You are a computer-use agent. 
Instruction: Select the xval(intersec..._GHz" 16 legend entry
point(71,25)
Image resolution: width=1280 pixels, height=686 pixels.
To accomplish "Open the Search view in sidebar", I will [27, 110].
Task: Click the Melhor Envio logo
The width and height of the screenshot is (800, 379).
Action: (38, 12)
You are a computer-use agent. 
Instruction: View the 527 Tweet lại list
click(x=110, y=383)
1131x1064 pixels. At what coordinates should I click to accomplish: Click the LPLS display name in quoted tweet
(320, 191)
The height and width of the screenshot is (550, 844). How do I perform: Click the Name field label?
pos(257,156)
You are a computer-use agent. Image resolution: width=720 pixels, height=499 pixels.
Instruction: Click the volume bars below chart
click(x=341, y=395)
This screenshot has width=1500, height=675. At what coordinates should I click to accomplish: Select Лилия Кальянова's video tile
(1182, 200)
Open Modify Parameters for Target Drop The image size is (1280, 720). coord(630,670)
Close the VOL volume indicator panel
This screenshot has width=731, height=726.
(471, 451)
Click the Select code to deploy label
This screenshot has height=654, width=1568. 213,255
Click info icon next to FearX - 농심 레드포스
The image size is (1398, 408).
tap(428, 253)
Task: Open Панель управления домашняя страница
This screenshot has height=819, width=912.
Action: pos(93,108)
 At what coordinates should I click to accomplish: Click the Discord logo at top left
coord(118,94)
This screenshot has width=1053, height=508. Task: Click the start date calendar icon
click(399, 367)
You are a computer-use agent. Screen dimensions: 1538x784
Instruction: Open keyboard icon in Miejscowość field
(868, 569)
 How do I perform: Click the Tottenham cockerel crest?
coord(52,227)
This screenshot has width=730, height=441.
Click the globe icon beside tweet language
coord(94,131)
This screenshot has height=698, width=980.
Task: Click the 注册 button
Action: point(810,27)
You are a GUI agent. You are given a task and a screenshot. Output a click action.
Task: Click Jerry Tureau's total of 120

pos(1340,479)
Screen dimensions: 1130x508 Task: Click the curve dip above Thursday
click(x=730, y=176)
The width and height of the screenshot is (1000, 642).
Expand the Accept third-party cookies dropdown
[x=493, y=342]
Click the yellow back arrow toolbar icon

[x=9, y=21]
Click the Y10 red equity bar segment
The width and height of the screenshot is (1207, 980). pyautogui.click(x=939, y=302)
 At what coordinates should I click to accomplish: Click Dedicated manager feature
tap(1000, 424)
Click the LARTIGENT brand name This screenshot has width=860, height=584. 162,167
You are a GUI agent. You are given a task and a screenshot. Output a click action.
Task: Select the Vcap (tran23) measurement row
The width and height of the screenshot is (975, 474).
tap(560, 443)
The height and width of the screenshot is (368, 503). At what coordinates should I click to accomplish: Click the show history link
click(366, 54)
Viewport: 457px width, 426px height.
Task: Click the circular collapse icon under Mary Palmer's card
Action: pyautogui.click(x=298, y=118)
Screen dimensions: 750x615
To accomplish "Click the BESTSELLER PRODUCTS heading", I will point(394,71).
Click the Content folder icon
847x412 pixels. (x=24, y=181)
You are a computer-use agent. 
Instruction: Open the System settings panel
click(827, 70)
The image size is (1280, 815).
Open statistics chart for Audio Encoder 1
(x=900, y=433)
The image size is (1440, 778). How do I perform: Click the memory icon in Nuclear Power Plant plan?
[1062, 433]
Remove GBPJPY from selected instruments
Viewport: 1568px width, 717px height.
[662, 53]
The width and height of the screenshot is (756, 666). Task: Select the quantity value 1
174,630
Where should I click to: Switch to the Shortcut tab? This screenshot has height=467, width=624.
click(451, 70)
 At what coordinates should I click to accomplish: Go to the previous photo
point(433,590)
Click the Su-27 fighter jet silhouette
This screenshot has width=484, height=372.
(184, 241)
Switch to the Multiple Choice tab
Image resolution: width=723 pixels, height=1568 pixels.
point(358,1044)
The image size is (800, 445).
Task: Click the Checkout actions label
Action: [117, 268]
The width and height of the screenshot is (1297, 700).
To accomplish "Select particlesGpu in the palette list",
☆ ☆ ☆ ☆ ☆
— Exercise brief —
Would you retype all of the data exactly as shown?

— Answer for the task —
You are a computer-use agent. 
Instruction: Select the xval(intersec..._GHz" 16 legend entry
point(71,25)
Image resolution: width=1280 pixels, height=686 pixels.
To accomplish "Open the Search view in sidebar", I will [27, 110].
Task: Click the Melhor Envio logo
The width and height of the screenshot is (800, 379).
Action: (38, 12)
You are a computer-use agent. 
Instruction: View the 527 Tweet lại list
click(x=110, y=383)
1131x1064 pixels. At what coordinates should I click to accomplish: Click the LPLS display name in quoted tweet
(320, 191)
The height and width of the screenshot is (550, 844). How do I perform: Click the Name field label?
pos(257,156)
You are a computer-use agent. Image resolution: width=720 pixels, height=499 pixels.
Instruction: Click the volume bars below chart
click(x=341, y=395)
This screenshot has width=1500, height=675. At what coordinates should I click to accomplish: Select Лилия Кальянова's video tile
(1182, 200)
Open Modify Parameters for Target Drop The image size is (1280, 720). coord(630,670)
Close the VOL volume indicator panel
This screenshot has width=731, height=726.
(471, 451)
Click the Select code to deploy label
This screenshot has height=654, width=1568. 213,255
Click info icon next to FearX - 농심 레드포스
The image size is (1398, 408).
tap(428, 253)
Task: Open Панель управления домашняя страница
This screenshot has height=819, width=912.
Action: pos(93,108)
 At what coordinates should I click to accomplish: Click the Discord logo at top left
coord(118,94)
This screenshot has width=1053, height=508. Task: Click the start date calendar icon
click(399, 367)
You are a computer-use agent. Screen dimensions: 1538x784
Instruction: Open keyboard icon in Miejscowość field
(868, 569)
 How do I perform: Click the Tottenham cockerel crest?
coord(52,227)
This screenshot has width=730, height=441.
Click the globe icon beside tweet language
coord(94,131)
This screenshot has height=698, width=980.
Task: Click the 注册 button
Action: point(810,27)
You are a GUI agent. You are given a task and a screenshot. Output a click action.
Task: Click Jerry Tureau's total of 120

pos(1340,479)
Screen dimensions: 1130x508 Task: Click the curve dip above Thursday
click(x=730, y=176)
The width and height of the screenshot is (1000, 642).
Expand the Accept third-party cookies dropdown
[x=493, y=342]
Click the yellow back arrow toolbar icon

[x=9, y=21]
Click the Y10 red equity bar segment
The width and height of the screenshot is (1207, 980). pyautogui.click(x=939, y=302)
 At what coordinates should I click to accomplish: Click Dedicated manager feature
tap(1000, 424)
Click the LARTIGENT brand name This screenshot has width=860, height=584. 162,167
You are a GUI agent. You are given a task and a screenshot. Output a click action.
Task: Select the Vcap (tran23) measurement row
The width and height of the screenshot is (975, 474).
tap(560, 443)
The height and width of the screenshot is (368, 503). At what coordinates should I click to accomplish: Click the show history link
click(366, 54)
Viewport: 457px width, 426px height.
Task: Click the circular collapse icon under Mary Palmer's card
Action: pyautogui.click(x=298, y=118)
Screen dimensions: 750x615
To accomplish "Click the BESTSELLER PRODUCTS heading", I will point(394,71).
Click the Content folder icon
847x412 pixels. (x=24, y=181)
You are a computer-use agent. 
Instruction: Open the System settings panel
click(827, 70)
The image size is (1280, 815).
Open statistics chart for Audio Encoder 1
(x=900, y=433)
The image size is (1440, 778). How do I perform: Click the memory icon in Nuclear Power Plant plan?
[1062, 433]
Remove GBPJPY from selected instruments
Viewport: 1568px width, 717px height.
[662, 53]
The width and height of the screenshot is (756, 666). Task: Select the quantity value 1
174,630
Where should I click to: Switch to the Shortcut tab? This screenshot has height=467, width=624.
click(451, 70)
 At what coordinates should I click to accomplish: Go to the previous photo
point(433,590)
Click the Su-27 fighter jet silhouette
This screenshot has width=484, height=372.
(184, 241)
Switch to the Multiple Choice tab
Image resolution: width=723 pixels, height=1568 pixels.
point(358,1044)
The image size is (800, 445).
Task: Click the Checkout actions label
Action: [117, 268]
The width and height of the screenshot is (1297, 700).
To accomplish "Select particlesGpu in the palette list",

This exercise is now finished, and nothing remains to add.